Olivier Minet n’est pas le seul circassien à avoir atterri à Marchin. « Alors qu’on venait d’acheter la maison, j’ai vu quelqu’un passer dans la rue en monocycle, se rappelle-t-il. J’ai découvert que ma voisine, Véronique Swennen, psycho- motricienne formée au cirque à Tournai, donnait ici un atelier de cirque. » Aujourd’hui, l’Ecole de cirque de Marchin est fréquentée par pas moins de 600 enfants et jeunes (en extrascolaire, en scolaire et en handicirque).
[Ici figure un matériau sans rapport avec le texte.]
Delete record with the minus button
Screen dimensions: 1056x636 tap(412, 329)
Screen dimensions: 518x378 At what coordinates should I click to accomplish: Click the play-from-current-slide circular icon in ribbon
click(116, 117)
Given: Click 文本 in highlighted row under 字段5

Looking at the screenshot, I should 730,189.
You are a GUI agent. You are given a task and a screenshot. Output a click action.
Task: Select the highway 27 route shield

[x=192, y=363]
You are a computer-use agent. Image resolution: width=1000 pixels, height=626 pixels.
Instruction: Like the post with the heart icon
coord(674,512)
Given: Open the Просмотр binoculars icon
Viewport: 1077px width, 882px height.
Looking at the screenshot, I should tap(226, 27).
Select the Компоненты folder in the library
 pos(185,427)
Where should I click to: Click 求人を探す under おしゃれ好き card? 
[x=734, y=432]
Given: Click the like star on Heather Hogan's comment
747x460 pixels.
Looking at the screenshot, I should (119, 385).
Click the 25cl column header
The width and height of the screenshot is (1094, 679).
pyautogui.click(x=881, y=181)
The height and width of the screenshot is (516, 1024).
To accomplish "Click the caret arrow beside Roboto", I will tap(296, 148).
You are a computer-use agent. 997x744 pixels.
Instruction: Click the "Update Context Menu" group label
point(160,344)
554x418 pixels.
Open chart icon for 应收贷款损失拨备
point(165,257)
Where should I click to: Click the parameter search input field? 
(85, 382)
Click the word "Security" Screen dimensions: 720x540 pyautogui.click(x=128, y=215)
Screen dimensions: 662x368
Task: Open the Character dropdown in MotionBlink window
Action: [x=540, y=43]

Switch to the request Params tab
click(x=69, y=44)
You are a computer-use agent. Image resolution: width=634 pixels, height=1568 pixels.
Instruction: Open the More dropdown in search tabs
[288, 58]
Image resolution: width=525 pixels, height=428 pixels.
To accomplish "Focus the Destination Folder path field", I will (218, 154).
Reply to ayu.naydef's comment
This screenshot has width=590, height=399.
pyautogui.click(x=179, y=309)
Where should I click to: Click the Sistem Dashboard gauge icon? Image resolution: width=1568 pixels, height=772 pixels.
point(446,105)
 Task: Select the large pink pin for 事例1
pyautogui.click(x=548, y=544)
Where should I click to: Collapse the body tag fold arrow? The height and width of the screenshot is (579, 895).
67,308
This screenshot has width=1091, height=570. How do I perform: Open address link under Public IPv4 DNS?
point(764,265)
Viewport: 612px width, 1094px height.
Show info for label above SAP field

Ici aussi, forcé d’occuper une salle communale à partager avec d’autres, on aspirait à « un lieu à soi ». Dans un renforcement des liens entre pros et amateurs, les deux projets d’infrastructures ont été déposés conjointement, conçus par l’Atelier d’architecture Meunier-Westrade (Tournai) et l’entreprise spécialisée dans les constructions en bois Stabilame (Couvin), et trônent aujourd’hui côte à côte. Budget: 1,1 million d’euros, financés par la Province de Liège.
Boîte vide
Le projet ne s’arrête pas là. Une deuxième phase comprend les aménagements intérieurs du Cirque, y compris un gradin fixe. « La ministre de la Culture Bénédicte Linard est venue le 25 septembre dernier, elle a remarqué que la boîte était vide et on espère qu’elle va nous aider à la remplir », glisse malicieusement Olivier Minet. Autre volet de la phase 2: des modules de logement pour les artistes en résidence (les demandes affluent, déjà près de 150 cette année, de compagnies belges et européennes). « On a constaté qu’avec cet espace plus grand, on accueille de plus grosses équipes. Nos logements actuels ne suffisent plus. » A Marchin, petit cirque deviendra grand. C’est tout ce qu’on lui souhaite.